La droga è stata trovata dai finanzieri nello zaino di un 30enne durante un controllo Il giovane, un albanese, è stato arrestato. Lo stupefacente avrebbe fruttato 160mila euro

PESCARA. Dovevano essere cereali per la prima colazione. E invece era droga, eroina purissima. Più di due chili che, una volta tagliati, avrebbero consentito di ottenere circa 8000 dosi, per un valore totale di circa 160mila euro. Quella droga non finirà mai sul mercato pescarese perché è stata intercettata dal personale della Guardia di finanza ed è stata sequestrata. E l’uomo che la nascondeva nello zaino è stato arrestato e rinchiuso in carcere. È un albanese di trent’anni, di cui vengono rese note solo le iniziali del nome, G.E., che è stato bloccato in pieno centro.
A fermarlo sono stati gli uomini del Nucleo di Polizia Economico-Finanziaria della Finanza, agli ordini del colonnello Michele Iadarola. Hanno identificato l’albanese nel cuore della città, mentre passeggiava. E hanno controllato il contenuto dello zaino. Nulla di strano, almeno all’apparenza. Il trentenne si portava dietro una scatola (di cartone) contenente una busta di cereali, almeno stando alla dicitura sulla confezione. Ma il peso di quella scatola è apparso eccessivo. Ed è sorto il dubbio che il contenuto fosse diverso da quello pubblicizzato. I militari della Finanza hanno aperto la scatola e hanno scoperto che conteneva 4 panetti, confezionati con del cellophane termosaldato.
L’uomo è finito in caserma per consentire ai finanzieri di portare avanti gli accertamenti necessari sui pacchetti sospetti. E l’analisi della sostanza ha permesso di appurare in breve tempo che si trattava di eroina purissima, non ancora tagliata. Questo fa presumere che la droga avrebbe subito altri passaggi prima di finire nelle mani dei pusher e di essere ceduta ai tossicodipendenti di Pescara. Il che vuol dire che il trentenne sarebbe solo un intermediario, un anello della “catena” che smercia droga. È su questo aspetto che stanno lavorando ora i militari della Finanza, che in questo periodo hanno aumentato i servizi finalizzati alla prevenzione e repressione dei reati legati agli stupefacenti. D’estate, infatti, l’approvvigionamento di sostanze diventa più sostanzioso e quindi vanno monitorati i movimenti dei corrieri che fanno arrivare la droga a Pescara.

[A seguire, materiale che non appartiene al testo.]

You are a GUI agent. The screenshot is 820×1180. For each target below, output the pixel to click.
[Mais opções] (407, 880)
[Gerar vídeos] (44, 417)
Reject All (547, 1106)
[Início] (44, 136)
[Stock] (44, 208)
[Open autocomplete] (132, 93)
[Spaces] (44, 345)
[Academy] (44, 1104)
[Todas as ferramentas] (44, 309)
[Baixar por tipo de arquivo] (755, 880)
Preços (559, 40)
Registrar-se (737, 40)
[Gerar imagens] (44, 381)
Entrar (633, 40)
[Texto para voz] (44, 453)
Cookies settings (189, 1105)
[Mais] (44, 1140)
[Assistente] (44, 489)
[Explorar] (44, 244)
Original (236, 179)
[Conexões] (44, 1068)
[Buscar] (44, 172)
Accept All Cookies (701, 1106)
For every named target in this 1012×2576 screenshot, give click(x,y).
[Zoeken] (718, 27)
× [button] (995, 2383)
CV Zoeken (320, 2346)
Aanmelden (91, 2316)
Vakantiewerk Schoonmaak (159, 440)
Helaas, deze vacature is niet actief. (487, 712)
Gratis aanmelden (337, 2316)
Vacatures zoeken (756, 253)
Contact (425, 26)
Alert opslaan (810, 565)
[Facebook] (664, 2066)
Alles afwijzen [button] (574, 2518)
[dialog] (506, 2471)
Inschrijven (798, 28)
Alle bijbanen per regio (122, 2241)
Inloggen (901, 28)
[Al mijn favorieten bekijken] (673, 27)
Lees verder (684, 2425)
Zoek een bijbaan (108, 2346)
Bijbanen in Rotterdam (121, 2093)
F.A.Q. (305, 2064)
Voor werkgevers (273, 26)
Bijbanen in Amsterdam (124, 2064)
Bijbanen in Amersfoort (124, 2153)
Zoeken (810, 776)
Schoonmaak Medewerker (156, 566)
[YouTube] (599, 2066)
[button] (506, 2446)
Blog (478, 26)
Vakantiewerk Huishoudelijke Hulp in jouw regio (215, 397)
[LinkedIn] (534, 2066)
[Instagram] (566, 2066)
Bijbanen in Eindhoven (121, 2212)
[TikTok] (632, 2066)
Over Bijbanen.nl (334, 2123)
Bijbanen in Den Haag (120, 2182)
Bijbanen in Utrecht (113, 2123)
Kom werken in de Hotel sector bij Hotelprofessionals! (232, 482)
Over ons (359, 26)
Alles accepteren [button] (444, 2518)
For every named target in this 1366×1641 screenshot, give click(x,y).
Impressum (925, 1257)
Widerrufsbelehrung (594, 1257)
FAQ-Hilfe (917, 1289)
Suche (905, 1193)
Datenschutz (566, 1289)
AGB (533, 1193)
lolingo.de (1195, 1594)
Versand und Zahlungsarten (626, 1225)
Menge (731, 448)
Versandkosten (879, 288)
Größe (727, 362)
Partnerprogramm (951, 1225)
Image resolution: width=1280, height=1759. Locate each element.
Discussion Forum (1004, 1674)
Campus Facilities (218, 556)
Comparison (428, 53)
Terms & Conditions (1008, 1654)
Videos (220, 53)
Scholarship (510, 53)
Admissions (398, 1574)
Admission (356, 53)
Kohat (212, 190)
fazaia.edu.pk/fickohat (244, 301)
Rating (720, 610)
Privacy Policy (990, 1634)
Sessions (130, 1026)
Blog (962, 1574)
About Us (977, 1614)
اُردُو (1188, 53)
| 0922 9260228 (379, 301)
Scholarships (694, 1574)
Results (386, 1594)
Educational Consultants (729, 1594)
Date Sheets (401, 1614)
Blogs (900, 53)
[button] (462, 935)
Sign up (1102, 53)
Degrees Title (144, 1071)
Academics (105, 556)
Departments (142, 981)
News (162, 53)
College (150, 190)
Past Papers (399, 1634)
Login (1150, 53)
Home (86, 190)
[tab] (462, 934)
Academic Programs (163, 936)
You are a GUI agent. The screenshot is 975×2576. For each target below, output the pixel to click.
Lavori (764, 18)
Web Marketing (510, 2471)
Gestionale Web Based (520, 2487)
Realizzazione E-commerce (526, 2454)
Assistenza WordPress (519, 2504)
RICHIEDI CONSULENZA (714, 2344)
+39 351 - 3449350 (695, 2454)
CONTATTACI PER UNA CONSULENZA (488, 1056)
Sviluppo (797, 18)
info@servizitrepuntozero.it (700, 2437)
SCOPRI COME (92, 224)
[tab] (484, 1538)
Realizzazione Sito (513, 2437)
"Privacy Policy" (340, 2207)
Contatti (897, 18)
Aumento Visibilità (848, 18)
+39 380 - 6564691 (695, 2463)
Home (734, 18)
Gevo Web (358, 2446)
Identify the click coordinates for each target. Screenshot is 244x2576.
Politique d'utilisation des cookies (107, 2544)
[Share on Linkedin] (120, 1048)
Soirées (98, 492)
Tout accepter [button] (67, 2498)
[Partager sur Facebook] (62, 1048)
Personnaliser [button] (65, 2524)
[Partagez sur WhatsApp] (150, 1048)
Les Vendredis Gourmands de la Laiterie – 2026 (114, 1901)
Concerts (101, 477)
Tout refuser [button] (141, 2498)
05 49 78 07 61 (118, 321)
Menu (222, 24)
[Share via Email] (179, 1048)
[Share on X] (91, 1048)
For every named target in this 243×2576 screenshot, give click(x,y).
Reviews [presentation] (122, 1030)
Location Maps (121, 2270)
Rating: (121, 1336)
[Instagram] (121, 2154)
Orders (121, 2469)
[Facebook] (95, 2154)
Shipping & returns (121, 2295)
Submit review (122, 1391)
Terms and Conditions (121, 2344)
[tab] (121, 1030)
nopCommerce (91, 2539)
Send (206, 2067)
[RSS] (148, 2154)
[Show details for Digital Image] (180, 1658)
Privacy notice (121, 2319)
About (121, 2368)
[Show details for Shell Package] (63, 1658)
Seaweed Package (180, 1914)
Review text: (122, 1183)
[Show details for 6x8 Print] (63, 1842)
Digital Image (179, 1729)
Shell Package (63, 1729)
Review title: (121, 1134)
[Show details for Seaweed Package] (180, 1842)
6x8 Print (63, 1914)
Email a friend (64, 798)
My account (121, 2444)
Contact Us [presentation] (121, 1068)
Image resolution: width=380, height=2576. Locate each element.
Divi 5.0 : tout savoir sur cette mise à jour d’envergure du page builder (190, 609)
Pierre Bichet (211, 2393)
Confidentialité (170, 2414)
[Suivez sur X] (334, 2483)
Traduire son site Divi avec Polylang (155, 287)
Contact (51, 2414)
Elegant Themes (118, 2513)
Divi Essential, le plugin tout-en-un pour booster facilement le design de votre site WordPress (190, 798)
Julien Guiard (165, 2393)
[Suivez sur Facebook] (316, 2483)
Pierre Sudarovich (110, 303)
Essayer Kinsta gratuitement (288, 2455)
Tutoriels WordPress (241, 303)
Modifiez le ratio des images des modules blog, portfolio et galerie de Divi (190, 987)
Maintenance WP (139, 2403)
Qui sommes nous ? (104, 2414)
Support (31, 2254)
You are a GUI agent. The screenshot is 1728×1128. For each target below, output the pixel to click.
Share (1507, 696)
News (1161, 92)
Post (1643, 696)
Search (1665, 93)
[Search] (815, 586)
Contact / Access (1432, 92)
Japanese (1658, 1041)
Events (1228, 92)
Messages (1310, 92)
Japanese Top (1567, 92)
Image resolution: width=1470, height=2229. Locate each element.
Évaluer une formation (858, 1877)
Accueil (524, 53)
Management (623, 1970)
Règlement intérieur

Il trentenne fermato in pieno centro potrebbe essere proprio un corriere, magari arrivato da poco in città con un mezzo pubblico, visto che si muoveva a piedi. Oppure potrebbe essere stato incaricato di distribuire l’eroina, rifornendo altri soggetti. Ma per il momento si tratta di ipotesi e andrà portata avanti un’attività di indagine accurata per tentare di arrivare al punto di partenza e alla destinazione della droga finita sotto sequestro.
Una quantità consistente, quella intercettata e bloccata dalla Finanza la cui azione è finalizzata proprio a bloccare in tempo i traffici di stupefacenti destinati a Pescara, per far saltare lo smercio. E i canali di provenienza sono diversi: la droga arriva in Italia dall’Albania via mare, in Puglia, per poi risalire la costa, oppure chi “importa” sulla piazza di Pescara si rivolge all’estero o punta alle grandi città (una piazza importante è quella di Napoli). L’ultimo sequestro delle Fiamme Gialle dimostra che c’è una richiesta notevole di eroina ma anche la marijuana è particolarmente gettonata, sul mercato pescarese. Che in questa fase dell’anno comincia a mostrarsi più effervescente, in vista dell’estate.